When CLA asked creators and rights holders if they were aware of their work being used to train large language AI models without their consent, 100% of the publishers said they were. When that question was put into context of the wider groups of respondents, the figure remained high at 76%.

This clearly demonstrates that the owners and operators of generative AI are currently not compensating copyright holders fairly or even at all. The question was then whether respondents believed this to be a threat to their own livelihoods and to the wider creative sector’s ability to continue to contribute significantly to the UK economy.
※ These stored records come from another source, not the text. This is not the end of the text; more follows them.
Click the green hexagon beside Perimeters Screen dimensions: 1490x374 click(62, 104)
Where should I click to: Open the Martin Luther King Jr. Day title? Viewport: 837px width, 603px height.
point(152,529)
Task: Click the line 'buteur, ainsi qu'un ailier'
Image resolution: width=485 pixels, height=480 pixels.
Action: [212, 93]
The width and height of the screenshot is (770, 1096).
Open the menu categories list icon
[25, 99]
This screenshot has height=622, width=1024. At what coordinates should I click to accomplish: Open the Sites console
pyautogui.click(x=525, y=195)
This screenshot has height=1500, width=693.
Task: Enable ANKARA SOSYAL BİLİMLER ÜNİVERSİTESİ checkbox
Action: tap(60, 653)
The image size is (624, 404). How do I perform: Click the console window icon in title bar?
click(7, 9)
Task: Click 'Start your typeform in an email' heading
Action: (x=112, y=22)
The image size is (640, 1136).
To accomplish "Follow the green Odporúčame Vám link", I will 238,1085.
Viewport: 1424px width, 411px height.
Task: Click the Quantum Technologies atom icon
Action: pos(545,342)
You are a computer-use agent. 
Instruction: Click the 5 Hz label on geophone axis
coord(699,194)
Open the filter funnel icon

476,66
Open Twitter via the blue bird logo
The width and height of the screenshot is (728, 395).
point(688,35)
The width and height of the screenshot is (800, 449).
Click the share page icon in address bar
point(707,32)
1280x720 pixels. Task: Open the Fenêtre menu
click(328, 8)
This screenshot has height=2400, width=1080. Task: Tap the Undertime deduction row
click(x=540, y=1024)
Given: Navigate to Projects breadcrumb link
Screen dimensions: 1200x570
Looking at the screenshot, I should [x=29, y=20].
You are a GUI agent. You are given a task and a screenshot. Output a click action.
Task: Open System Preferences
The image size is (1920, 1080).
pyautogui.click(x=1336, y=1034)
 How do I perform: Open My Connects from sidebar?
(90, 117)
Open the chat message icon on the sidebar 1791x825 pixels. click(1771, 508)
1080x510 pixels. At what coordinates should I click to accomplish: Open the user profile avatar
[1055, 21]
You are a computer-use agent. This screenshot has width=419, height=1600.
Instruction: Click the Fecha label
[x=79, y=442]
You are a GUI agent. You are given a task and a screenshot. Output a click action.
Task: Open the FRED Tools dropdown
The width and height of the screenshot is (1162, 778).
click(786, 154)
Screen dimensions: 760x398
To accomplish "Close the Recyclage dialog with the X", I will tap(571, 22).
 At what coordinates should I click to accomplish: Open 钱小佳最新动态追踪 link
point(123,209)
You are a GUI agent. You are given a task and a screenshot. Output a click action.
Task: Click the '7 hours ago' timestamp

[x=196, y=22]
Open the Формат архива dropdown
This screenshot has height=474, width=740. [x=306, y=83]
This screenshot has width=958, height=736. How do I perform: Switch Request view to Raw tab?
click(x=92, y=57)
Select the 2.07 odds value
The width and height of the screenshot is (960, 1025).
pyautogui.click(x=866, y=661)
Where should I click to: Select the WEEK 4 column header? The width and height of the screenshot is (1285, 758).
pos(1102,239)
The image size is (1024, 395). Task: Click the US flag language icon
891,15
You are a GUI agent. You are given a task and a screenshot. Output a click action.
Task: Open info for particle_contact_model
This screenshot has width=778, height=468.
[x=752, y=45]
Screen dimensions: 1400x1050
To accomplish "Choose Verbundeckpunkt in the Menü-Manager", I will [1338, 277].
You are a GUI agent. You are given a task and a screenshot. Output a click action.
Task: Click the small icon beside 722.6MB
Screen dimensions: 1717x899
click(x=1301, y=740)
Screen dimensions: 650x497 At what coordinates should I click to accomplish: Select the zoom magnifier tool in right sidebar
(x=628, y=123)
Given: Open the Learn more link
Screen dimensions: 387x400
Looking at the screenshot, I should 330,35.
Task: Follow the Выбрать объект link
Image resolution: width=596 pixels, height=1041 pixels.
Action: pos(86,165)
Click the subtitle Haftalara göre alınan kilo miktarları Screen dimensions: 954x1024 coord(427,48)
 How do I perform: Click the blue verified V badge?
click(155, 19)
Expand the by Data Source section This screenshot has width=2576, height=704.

79% of respondents believed that the UK’s ability to earn from its creativity will be impacted by AI. Only 6% of those polled were not at all worried by this and saw only an upside.

Stop and think?

Alongside worries about loss of income, there were also concerns about integrity. Almost half of respondents thought that people will try to pass off generative AI as their own work across the board. 70% of publishers were also concerned that generative AI will become too much of a crutch and people won’t think for themselves.

Given these concerns, CLA asked whether the development of artificial intelligence should be stopped to protect the creative sector?​ 53% ​said that AI should be ‘paused’ to enable the sector to ‘catch-up’ on regulation. 25%​ said they thought it should be stopped altogether.

Trust the system

Despite the preference for a pause, there was confidence that the creative industries in the UK will be compensated fairly for their works being used by artificial intelligence. 77% of respondents are confident and 27% very confident that AI firms will eventually deliver fair compensation.

Commenting on the next steps around fair compensation, Mat Pfleger, continued,

“Large language models ingest the work of creators in order to be trained. At present, only the owners of the AI are benefitting financially, and that is bad for the creative industries at an individual and collective level. In August, we developed principles for safe, ethical, and legal generative AI development. Now, we’re developing licences to ensure that creators have choice and can receive fair compensation where their content has been or is being used to train generative AI.”